U.S. Const. art. VI.
The main point of this dissent is that since subsection
1912(d) of ICWA imposes a duty to take active reuniting
efforts and provides that those active efforts that satisfy this
duty must have proved unsuccessful, this means that time must
be allowed for active reuniting efforts to either fail or
succeed. Reuniting efforts, such as the Department of Corrections programs
in this case, that have not been given sufficient time
to fail or succeed do not satisfy subsection 1912(d). In
this case the only active reuniting effort that failed was
distinctly preliminary in character; it was the effort to set
up a paternity test for T.F. that was scheduled to
take place on October 13, 1999. As of that date
T.F. was away without leave from the halfway house where
he was incarcerated and thus missed the test. Since this
is the only active effort that proved unsuccessful, the real
issue in this case is whether T.F.'s failure to show
up for the October 13 test discharged the State from
any further duty to take active efforts to unite T.F.
with his children.
My view on this question is that under the circumstances
of this case T.F.'s failure to take the test on
October 13 did not discharge the State from its duty
to take further active efforts under subsection 1912(d). The time
frame of the events in this case is very compressed.

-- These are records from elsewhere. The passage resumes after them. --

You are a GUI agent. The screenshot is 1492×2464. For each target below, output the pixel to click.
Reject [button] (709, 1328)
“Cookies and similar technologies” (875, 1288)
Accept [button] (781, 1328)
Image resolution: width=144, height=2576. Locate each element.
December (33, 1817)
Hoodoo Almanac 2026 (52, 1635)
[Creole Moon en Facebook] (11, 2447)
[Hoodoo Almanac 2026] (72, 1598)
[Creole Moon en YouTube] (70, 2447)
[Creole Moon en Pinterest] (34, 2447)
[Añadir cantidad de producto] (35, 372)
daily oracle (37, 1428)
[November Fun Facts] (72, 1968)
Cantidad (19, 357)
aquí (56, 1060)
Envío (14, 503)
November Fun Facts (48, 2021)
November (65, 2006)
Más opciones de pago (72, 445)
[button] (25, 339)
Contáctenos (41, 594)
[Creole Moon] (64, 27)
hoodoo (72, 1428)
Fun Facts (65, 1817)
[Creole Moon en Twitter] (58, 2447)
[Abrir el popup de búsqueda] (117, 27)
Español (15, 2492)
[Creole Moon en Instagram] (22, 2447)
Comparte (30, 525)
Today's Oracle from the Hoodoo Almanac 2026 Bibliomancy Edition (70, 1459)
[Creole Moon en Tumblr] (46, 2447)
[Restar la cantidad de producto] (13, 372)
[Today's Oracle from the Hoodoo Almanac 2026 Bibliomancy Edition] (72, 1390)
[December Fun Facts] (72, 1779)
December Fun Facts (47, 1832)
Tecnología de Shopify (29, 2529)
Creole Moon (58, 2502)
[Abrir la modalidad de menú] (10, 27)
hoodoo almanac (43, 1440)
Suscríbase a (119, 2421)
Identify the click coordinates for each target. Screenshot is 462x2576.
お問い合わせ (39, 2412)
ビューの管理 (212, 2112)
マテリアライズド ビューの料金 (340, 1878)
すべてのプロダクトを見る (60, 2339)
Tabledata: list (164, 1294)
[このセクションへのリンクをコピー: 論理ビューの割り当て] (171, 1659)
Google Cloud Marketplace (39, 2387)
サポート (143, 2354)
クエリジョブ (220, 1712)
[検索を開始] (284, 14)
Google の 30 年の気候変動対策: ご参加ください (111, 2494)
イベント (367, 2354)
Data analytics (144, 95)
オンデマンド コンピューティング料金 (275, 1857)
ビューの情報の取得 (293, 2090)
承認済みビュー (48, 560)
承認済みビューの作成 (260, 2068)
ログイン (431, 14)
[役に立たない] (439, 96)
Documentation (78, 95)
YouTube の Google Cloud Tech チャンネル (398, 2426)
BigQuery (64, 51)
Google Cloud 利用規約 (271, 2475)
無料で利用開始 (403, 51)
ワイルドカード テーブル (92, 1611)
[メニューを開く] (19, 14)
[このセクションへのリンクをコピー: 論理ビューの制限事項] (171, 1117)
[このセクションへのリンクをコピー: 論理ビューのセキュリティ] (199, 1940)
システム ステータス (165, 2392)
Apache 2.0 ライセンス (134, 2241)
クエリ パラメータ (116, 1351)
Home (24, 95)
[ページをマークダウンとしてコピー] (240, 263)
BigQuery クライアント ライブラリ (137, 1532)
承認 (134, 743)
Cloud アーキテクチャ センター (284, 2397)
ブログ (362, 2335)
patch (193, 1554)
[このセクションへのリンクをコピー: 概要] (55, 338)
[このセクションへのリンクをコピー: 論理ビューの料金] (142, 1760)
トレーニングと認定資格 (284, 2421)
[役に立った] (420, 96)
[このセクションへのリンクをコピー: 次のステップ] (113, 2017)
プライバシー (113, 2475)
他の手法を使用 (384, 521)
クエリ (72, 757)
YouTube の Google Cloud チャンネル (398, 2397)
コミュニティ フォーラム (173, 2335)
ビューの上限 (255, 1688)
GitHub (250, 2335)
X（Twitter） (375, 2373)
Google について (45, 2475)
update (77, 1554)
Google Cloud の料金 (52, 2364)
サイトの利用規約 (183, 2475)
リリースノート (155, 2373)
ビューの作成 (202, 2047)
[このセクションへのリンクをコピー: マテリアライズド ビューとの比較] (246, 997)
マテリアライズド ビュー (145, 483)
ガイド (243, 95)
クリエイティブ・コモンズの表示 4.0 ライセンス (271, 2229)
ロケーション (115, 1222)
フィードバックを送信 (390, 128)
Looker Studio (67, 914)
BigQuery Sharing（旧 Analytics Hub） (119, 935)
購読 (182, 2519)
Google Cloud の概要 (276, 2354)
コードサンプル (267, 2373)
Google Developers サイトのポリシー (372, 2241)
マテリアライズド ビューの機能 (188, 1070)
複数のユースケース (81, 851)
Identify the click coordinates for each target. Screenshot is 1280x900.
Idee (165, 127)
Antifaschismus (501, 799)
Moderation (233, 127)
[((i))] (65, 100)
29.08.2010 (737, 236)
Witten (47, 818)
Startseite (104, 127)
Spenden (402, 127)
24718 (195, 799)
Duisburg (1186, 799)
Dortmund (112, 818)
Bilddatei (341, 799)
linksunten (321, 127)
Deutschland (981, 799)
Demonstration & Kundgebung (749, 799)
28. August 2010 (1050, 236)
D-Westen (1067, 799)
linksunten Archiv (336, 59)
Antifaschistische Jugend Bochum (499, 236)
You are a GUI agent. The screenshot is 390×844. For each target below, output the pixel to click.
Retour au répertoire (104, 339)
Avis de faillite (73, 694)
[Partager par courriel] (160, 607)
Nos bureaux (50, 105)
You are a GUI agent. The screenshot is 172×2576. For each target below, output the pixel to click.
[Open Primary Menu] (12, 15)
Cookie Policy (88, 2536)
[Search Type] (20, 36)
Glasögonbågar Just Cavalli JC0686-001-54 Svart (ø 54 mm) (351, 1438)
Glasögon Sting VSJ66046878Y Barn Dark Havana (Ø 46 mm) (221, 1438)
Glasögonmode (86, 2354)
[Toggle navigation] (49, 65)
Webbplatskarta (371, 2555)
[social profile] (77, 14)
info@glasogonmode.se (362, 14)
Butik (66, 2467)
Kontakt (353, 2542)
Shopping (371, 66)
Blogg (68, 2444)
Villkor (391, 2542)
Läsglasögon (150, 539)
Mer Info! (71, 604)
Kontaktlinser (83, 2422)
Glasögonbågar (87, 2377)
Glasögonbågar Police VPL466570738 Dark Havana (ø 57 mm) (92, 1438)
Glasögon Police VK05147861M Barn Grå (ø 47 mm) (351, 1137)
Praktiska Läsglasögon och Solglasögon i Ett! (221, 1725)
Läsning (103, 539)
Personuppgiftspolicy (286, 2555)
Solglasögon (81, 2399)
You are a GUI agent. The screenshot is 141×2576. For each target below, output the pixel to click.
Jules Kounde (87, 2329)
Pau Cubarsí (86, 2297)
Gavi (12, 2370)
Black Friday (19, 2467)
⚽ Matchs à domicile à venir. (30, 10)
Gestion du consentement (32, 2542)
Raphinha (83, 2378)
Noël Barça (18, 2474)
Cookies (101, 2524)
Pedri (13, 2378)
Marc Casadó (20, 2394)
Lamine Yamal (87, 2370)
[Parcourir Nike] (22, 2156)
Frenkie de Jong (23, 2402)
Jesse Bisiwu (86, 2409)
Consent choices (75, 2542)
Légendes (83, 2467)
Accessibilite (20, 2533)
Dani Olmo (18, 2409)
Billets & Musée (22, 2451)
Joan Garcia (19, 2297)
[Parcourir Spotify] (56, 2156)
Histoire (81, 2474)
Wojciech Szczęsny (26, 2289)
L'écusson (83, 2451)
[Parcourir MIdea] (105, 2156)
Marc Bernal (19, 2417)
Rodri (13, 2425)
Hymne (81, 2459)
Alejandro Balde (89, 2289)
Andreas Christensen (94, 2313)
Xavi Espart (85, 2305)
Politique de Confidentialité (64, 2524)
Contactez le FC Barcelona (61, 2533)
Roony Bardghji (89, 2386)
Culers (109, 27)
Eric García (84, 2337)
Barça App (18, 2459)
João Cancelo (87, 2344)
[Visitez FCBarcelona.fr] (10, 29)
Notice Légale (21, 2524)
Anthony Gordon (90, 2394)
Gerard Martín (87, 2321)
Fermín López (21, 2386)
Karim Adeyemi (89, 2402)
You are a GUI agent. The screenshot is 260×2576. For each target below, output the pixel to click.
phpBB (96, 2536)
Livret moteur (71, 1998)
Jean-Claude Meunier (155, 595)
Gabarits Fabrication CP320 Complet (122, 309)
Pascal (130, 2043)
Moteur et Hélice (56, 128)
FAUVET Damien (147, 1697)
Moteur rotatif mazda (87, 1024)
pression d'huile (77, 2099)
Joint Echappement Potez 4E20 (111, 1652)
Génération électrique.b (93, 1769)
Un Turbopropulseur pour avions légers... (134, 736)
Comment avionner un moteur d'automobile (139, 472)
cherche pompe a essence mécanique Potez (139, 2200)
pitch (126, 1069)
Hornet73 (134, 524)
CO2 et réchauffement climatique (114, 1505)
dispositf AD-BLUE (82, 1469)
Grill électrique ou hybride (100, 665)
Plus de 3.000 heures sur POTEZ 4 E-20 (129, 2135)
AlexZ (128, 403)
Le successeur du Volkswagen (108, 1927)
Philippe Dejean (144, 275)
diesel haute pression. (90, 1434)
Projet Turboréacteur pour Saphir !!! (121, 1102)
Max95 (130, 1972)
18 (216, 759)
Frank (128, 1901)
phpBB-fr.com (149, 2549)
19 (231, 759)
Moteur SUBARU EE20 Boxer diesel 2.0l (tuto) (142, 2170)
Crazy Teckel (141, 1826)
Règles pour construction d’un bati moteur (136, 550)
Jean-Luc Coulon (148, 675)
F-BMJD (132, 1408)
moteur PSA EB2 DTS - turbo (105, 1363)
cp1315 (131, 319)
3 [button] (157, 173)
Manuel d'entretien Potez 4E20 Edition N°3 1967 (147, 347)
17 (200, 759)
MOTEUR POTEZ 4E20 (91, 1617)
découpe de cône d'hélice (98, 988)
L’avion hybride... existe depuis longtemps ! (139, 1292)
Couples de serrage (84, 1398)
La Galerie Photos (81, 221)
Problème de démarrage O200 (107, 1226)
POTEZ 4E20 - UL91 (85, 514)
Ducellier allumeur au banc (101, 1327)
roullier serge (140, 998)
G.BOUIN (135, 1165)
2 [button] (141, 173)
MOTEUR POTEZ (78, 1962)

The children were born on July 22, 1999, and within
nine months thereafter the parental rights of both parents were
terminated. The State delayed in arranging paternity tests before the
October 13 date. Further, although T.F. was AWOL on October
13, he was back in custody as of November 7,
[FN8] yet the State delayed for another seven weeks in
taking a saliva sample *1099
from him for DNA testing purposes. Overall, it appears that
T.F.'s AWOL directly caused a three-week delay, whereas the State
bears the responsibility for failing to take a saliva sample
earlier, and a heavy share of the responsibility for the
delay after November 7 until December 28, when T.F.'s saliva
was finally taken.
Far from being the "eve of trial," see
Slip Op. at 1094, the Petition for Termination of Parental
Rights was not even filed at this point.
The underlying idea of subsection 1912(d) is that troubled and
situationally unfit parents should receive rehabilitative services so that they
may be able to fulfill traditional parental roles. In the
process of receiving rehabilitative services some false starts and setbacks
are to be expected. Treating
one missed appointment for testing as a discharge of subsection
1912(d)'s active efforts duty seems inconsistent with the remedial purposes
of subsection 1912(d). I do not believe that a "one
strike and you're out" approach to reunification services is what
Congress had in mind in enacting ICWA. Thus I do
not believe that the missed October appointment can be said
to have discharged the State from its duty to take
further active family unification efforts. And since, as noted above,
those further efforts that were taken did not prove unsuccessful,
the requirements of subsection 1912(d) of ICWA, in my view,
have not been satisfied.
For the above reasons I would reverse the termination decree
as to T.F. and remand for further proceedings so that
the requirements of subsection 1912(d) of ICWA can be satisfied.